EXTRAIT FOURNI =
----------------

Au camp FAD, j’ai eu la chance de travailler dans la FAD squad avec une équipe de l’UQAR. Le projet consistait à migrer trois cours en formation à distance (FAD) pour les personnes étudiantes au le Baccalauréat en éducation préscolaire et enseignement primaire au lieu de baccalauréat en sciences de l’éducation. L’objectif était d’explorer des pratiques efficaces dans ce contexte, au service de l’apprentissage, de l’enseignement et de l’évaluation.
Jour 1: Analyse et carte d’empathie
Avant toute chose, je crois qu’il importe de mentionner que ça va vite, au camp FAD… trop vite pour ne pas pouvoir se rabattre sur une démarche qu’on maitrise ou des outils qu’on connait déjà. Dans mon cas, c’est la raison pour laquelle j’ai utilisé une démarche de Scholarship of Teaching and Learning (SoTL). D’ailleurs, une nouvelle formation autoportante développée en collaboration avec CADRE 21 propose un survol du SoTL et de différentes autres approches.

----------------

CONSIGNE 1 = Reproduisez à l'identique le passage des entrées qui débute par la ligne contenant "Task: Select the Description column header" et s'achève sur la ligne contenant "Looking at the screenshot, I should point(12,185).", ces deux lignes incluses.
L'extrait et les entrées forment deux ensembles de matériel indépendants.

----------------

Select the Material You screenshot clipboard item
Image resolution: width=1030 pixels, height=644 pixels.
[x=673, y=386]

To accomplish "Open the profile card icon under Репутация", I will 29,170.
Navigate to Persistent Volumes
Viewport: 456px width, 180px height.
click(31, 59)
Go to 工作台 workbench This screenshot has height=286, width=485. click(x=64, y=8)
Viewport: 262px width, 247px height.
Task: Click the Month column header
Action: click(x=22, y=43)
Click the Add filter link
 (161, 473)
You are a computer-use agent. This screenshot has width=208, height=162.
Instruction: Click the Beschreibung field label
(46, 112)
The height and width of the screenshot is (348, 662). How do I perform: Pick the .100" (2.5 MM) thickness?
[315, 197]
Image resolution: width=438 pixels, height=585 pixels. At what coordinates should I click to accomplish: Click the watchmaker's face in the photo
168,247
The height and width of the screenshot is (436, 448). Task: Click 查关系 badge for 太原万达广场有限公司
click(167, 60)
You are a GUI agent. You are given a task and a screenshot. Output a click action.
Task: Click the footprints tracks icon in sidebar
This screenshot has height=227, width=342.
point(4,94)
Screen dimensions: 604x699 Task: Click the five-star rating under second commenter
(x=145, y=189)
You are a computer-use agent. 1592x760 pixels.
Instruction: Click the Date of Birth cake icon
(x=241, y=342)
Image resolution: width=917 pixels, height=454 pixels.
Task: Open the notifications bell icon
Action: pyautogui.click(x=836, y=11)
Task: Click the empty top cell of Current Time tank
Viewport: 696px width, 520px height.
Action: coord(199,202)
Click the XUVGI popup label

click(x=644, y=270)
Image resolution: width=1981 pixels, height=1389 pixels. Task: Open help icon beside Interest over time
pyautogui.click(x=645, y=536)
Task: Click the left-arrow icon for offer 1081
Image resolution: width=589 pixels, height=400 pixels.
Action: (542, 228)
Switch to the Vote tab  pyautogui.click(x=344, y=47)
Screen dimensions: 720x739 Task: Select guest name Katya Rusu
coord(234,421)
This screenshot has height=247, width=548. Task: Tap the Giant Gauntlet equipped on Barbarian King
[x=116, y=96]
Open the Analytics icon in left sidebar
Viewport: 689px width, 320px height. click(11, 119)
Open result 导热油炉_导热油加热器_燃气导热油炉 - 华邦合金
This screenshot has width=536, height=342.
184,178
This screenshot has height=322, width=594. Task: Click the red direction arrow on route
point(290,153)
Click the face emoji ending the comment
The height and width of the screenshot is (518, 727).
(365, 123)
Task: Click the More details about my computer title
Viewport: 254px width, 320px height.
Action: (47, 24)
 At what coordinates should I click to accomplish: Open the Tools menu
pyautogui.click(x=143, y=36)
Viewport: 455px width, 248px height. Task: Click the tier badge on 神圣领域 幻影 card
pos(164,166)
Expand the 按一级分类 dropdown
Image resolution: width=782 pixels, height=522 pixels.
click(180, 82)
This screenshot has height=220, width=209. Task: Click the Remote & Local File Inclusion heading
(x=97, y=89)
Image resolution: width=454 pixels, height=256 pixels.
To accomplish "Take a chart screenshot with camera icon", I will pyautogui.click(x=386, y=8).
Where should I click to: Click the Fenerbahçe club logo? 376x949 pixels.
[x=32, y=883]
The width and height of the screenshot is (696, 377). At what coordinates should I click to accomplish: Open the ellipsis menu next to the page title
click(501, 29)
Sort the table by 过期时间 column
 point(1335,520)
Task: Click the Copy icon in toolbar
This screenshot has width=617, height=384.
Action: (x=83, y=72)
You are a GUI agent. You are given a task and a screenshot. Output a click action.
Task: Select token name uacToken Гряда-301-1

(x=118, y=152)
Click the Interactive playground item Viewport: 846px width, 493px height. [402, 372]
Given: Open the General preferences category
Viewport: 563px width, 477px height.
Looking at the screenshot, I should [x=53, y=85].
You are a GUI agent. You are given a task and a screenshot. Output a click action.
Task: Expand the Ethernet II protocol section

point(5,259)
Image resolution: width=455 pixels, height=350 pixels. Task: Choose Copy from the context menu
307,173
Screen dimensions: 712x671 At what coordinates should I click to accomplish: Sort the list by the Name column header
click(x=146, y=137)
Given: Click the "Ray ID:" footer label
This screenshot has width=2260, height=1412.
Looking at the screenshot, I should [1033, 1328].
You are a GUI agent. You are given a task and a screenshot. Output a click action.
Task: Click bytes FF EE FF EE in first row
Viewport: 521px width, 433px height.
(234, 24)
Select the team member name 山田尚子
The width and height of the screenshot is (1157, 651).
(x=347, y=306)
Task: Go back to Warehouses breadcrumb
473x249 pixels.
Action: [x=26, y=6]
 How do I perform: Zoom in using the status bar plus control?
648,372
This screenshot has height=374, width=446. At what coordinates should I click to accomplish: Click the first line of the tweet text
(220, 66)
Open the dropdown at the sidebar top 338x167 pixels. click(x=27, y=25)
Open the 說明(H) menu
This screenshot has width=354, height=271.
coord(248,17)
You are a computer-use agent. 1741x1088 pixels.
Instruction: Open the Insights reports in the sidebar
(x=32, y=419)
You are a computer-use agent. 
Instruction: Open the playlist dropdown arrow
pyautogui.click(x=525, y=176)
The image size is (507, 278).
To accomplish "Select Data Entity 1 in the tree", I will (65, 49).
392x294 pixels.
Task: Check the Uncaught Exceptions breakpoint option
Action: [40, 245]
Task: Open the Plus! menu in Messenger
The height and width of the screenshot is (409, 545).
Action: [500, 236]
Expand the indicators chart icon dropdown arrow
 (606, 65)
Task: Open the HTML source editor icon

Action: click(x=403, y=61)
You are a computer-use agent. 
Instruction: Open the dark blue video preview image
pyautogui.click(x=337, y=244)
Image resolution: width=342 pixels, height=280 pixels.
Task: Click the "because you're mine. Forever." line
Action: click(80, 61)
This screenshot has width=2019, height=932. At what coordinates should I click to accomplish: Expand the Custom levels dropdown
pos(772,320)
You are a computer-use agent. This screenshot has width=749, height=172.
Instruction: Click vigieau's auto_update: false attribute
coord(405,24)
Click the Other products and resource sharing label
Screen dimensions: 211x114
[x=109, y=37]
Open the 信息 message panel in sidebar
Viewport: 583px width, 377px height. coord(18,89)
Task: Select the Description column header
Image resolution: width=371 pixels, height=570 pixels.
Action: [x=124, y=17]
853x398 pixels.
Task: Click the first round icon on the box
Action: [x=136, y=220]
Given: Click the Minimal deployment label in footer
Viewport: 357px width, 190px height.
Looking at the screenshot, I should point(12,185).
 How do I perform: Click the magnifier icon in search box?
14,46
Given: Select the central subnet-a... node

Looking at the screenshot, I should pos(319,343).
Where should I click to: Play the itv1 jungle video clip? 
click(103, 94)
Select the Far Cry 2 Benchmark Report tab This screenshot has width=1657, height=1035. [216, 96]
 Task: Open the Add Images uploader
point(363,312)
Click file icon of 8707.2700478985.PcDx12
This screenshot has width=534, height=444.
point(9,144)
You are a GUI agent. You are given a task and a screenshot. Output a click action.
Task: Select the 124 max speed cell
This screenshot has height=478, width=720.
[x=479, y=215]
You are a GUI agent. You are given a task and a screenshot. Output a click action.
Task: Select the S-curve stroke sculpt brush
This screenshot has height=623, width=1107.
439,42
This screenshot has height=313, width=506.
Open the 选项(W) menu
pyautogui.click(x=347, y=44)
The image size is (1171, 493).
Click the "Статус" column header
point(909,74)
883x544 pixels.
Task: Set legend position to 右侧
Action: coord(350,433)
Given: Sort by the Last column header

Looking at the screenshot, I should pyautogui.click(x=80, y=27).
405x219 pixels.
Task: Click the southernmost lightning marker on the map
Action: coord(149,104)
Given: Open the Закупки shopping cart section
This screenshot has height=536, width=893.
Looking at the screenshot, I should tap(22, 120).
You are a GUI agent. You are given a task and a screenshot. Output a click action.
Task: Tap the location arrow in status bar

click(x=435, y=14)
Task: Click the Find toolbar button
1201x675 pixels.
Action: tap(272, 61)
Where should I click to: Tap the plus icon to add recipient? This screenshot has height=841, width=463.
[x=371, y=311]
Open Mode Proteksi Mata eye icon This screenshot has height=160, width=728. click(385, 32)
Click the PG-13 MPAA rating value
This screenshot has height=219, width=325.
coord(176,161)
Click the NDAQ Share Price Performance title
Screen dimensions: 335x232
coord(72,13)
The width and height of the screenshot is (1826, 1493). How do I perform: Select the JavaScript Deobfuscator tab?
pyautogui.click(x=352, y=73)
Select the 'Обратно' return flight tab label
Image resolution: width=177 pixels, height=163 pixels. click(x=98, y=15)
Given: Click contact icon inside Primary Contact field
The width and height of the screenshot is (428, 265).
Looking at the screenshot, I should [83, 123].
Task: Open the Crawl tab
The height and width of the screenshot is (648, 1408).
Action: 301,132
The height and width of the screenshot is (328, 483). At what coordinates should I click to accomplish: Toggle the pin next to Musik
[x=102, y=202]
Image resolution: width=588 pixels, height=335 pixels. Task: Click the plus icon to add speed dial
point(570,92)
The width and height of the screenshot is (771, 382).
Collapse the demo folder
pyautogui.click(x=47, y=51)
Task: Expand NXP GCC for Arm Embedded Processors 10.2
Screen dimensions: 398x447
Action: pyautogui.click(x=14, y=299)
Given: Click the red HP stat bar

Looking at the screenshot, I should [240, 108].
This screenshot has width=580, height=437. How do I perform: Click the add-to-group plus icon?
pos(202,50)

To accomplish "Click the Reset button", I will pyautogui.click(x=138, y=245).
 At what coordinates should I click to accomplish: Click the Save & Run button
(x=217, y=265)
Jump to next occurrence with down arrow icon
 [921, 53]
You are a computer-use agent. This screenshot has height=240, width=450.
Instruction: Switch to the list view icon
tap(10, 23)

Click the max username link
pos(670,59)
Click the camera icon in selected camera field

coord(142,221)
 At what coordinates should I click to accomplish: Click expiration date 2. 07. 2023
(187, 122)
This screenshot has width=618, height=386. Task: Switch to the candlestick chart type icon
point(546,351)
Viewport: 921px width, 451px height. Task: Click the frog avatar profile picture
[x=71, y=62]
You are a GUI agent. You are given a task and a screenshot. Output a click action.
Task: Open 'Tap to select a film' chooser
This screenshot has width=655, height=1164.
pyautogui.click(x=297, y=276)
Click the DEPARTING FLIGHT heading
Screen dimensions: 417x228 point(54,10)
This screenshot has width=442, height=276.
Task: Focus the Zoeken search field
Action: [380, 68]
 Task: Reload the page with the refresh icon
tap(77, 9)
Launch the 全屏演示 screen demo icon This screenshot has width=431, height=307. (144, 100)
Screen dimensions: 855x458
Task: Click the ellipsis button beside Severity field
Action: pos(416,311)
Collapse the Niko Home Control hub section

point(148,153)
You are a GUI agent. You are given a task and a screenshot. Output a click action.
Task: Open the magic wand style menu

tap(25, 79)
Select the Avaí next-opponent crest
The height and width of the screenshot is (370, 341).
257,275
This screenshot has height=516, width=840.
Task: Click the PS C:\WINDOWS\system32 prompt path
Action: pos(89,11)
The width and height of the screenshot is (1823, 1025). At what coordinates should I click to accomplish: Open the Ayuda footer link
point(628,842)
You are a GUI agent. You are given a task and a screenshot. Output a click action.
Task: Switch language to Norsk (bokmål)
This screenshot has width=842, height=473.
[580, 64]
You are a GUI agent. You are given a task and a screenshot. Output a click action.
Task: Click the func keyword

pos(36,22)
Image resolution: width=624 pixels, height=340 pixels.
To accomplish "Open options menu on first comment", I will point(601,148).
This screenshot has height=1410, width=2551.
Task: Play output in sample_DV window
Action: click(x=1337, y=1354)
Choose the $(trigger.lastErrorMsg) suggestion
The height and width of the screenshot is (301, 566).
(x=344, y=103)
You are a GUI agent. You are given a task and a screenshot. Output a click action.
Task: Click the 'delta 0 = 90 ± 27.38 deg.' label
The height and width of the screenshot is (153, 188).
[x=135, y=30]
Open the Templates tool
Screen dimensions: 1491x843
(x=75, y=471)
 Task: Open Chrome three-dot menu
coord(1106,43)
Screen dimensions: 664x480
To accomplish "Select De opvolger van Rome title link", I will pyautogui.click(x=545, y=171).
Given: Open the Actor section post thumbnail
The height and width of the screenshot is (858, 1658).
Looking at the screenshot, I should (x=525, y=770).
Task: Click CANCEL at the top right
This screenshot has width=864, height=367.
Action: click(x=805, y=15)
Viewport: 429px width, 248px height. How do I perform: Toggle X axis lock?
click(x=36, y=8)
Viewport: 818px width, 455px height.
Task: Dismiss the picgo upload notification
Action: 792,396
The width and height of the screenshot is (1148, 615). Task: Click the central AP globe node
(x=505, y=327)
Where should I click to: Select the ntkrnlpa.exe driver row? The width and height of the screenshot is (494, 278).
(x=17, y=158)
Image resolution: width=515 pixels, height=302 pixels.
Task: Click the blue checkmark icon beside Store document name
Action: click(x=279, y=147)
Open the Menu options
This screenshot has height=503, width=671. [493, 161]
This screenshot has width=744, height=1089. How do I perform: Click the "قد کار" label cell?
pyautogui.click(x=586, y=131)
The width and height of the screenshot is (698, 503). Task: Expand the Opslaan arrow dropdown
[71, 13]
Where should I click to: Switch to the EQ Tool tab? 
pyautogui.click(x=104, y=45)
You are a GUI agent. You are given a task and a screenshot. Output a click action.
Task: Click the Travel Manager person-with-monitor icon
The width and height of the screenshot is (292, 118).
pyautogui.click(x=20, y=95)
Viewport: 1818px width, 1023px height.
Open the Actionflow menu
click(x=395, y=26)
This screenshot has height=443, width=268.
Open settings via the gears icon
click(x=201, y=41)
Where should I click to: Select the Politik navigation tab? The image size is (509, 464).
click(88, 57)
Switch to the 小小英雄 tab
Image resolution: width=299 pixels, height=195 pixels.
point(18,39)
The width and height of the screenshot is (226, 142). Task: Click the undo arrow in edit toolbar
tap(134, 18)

----------------

CONSIGNE 2 = D'après l'extrait, au service de quels domaines les pratiques efficaces devaient-elles être explorées ? Énumérez-les tous.

CORRIGÉ 1 =
Task: Select the Description column header
Image resolution: width=371 pixels, height=570 pixels.
Action: [x=124, y=17]
853x398 pixels.
Task: Click the first round icon on the box
Action: [x=136, y=220]
Given: Click the Minimal deployment label in footer
Viewport: 357px width, 190px height.
Looking at the screenshot, I should point(12,185).

CORRIGÉ 2 = l'apprentissage, l'enseignement et l'évaluation